Ethnically, he is predominantly Māori, from the Ngati Ruanui (father's side) and Nga Rauru (mother's side) iwi. He also has some Scottish ancestry, being a great-great-great-grandson of Logan Campbell, a Scottish emigrant to New Zealand.
Campbell was born in Hawera, Taranaki. As a young child, he lived near his mother's Wai-o-Turi marae at Whenuakura, just south of Patea, and also spent much of his time with whanau at his father's Taiporohenui marae, near Hawera.
Like many young New Zealand boys, Campbell dreamed of playing for the All Blacks, and began playing rugby union, but his mother vetoed his participation. While he was talented at several other sports, such as softball, squash and table tennis, his passion turned out to be golf.
At age seven, he began playing golf on the Patea golf course which had the greens fenced to keep sheep off them. He was introduced to the game by an uncle, Roger Rei, but was also undoubtedly influenced by his father, Tom Campbell, who was a single-figure handicapper. The family moved south to Titahi Bay and Campbell developed his skills in junior ranks at Paraparaumu. He attended school at Mana College but left without any qualifications.

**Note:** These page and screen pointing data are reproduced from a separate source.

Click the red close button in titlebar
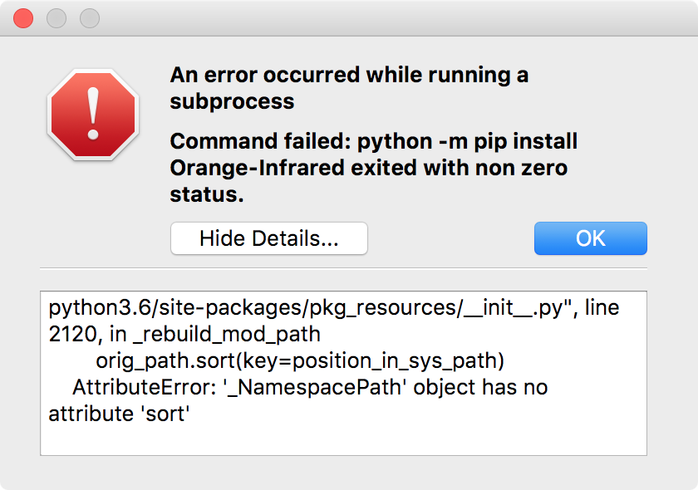 (23, 17)
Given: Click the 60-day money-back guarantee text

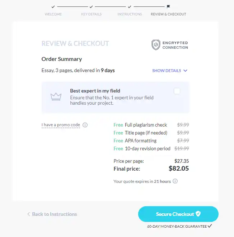Looking at the screenshot, I should [177, 227].
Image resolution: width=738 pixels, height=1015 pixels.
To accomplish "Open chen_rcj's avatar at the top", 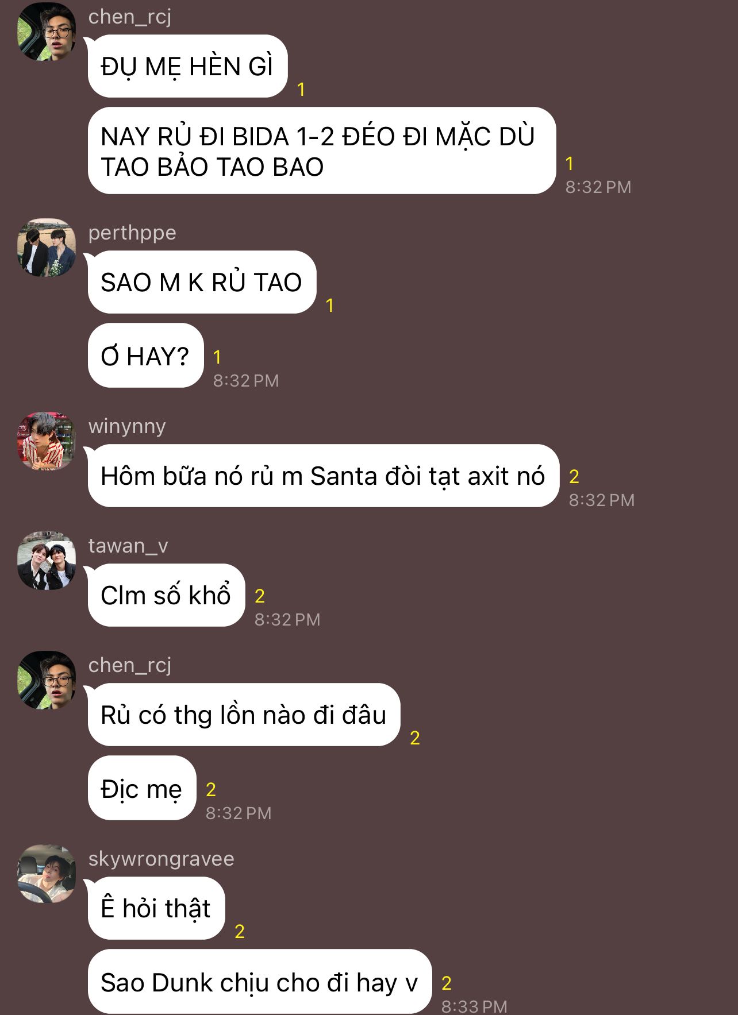I will [x=47, y=32].
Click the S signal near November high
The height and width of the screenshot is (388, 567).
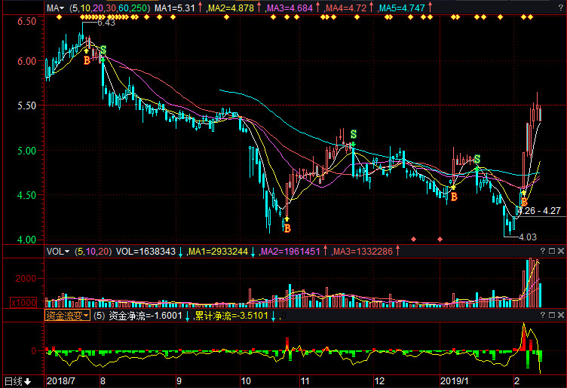[x=353, y=134]
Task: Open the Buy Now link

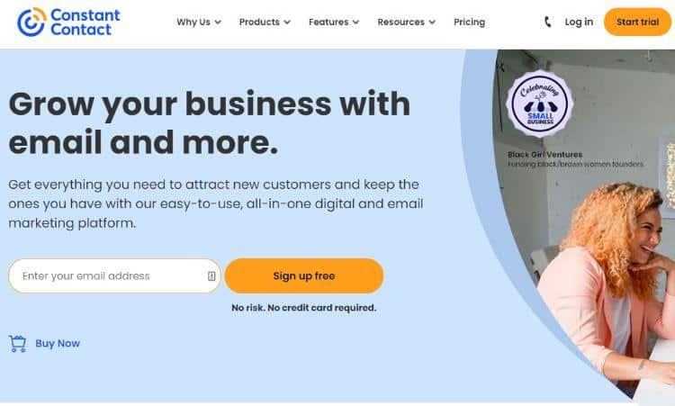Action: pos(58,344)
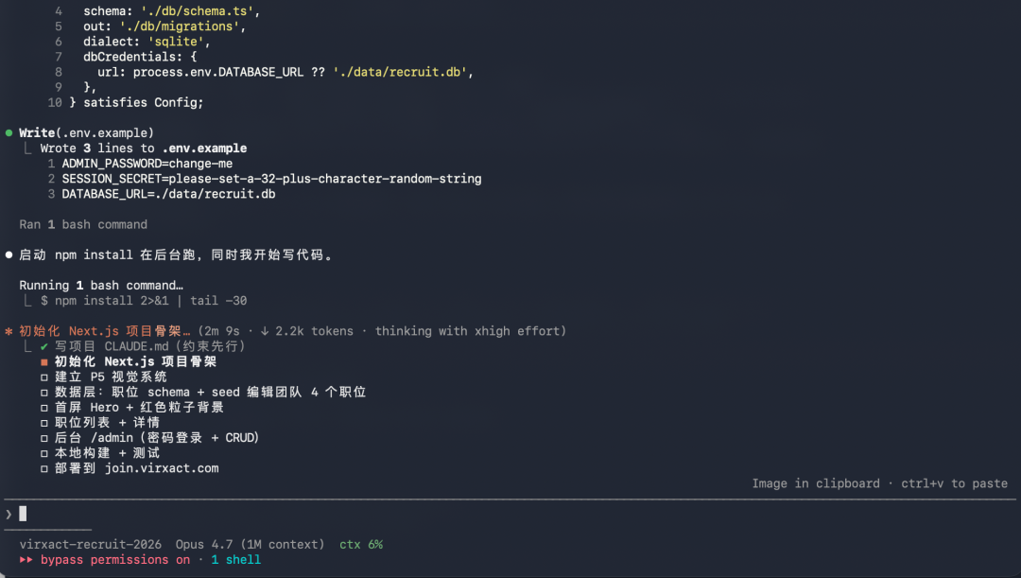Click the orange asterisk spinner icon
Screen dimensions: 1021x578
click(x=9, y=332)
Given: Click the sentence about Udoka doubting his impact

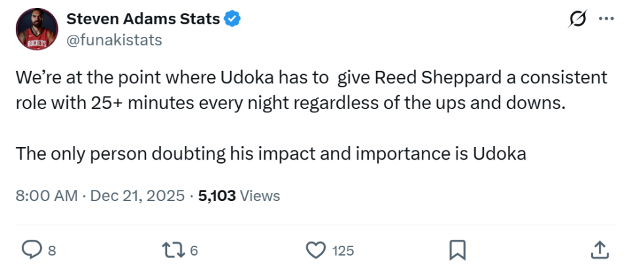Looking at the screenshot, I should coord(271,153).
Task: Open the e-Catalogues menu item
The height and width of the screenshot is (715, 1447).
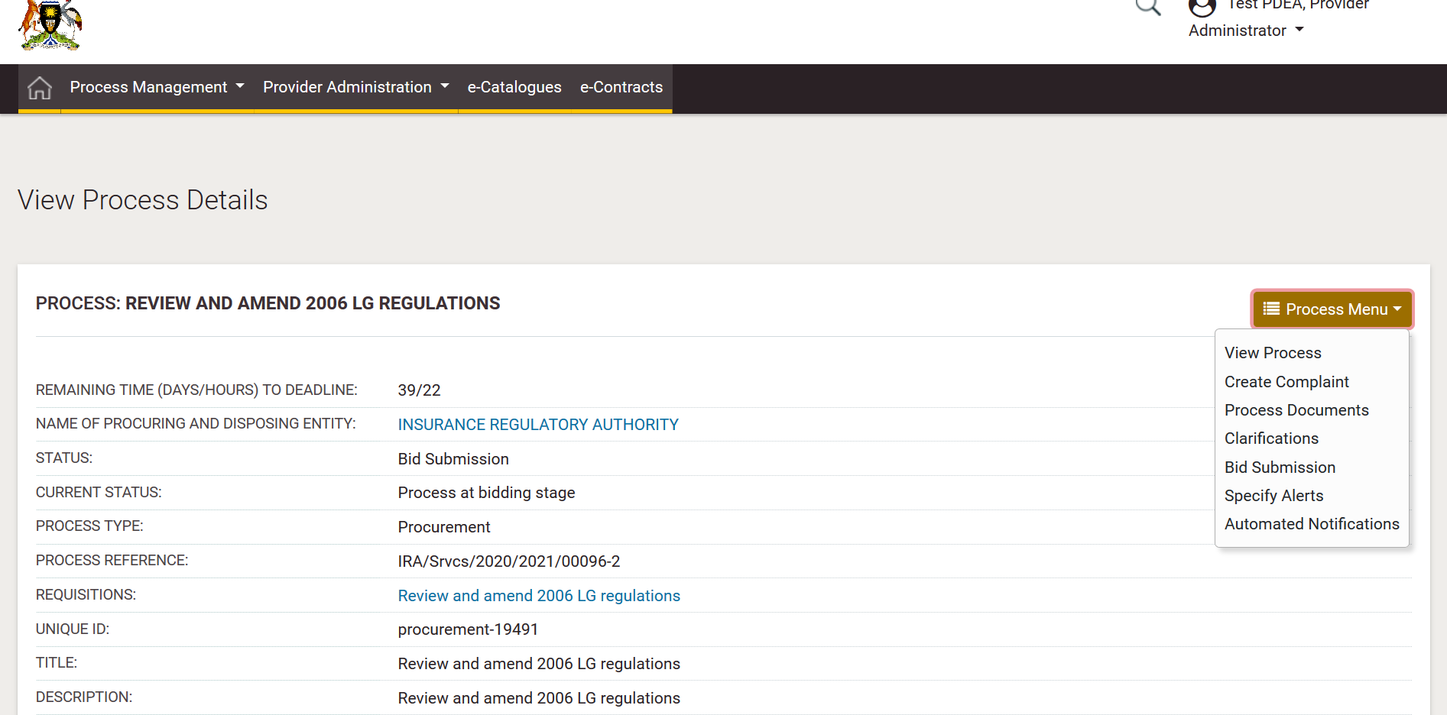Action: (x=514, y=88)
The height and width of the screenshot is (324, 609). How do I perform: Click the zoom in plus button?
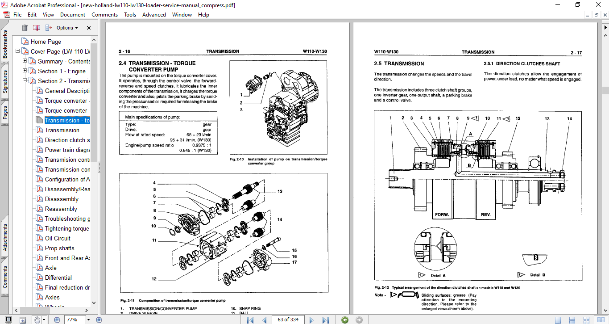99,320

From 1988, Campbell represented New Zealand in various international amateur competitions, including the team victory at the 1992 Eisenhower Trophy, before turning professional in 1993. Two years later, in his first full season on the European Tour, he held a two-shot lead after the third round of The Open Championship, but faded after a final-round 76. He nonetheless remained in contention until the final hole, missing a playoff with Costantino Rocca and John Daly (eventually won by Daly) by one stroke. Not long after that Open, he developed wrist problems, resulting in a dramatic drop in form, and did not fully recover until 1998.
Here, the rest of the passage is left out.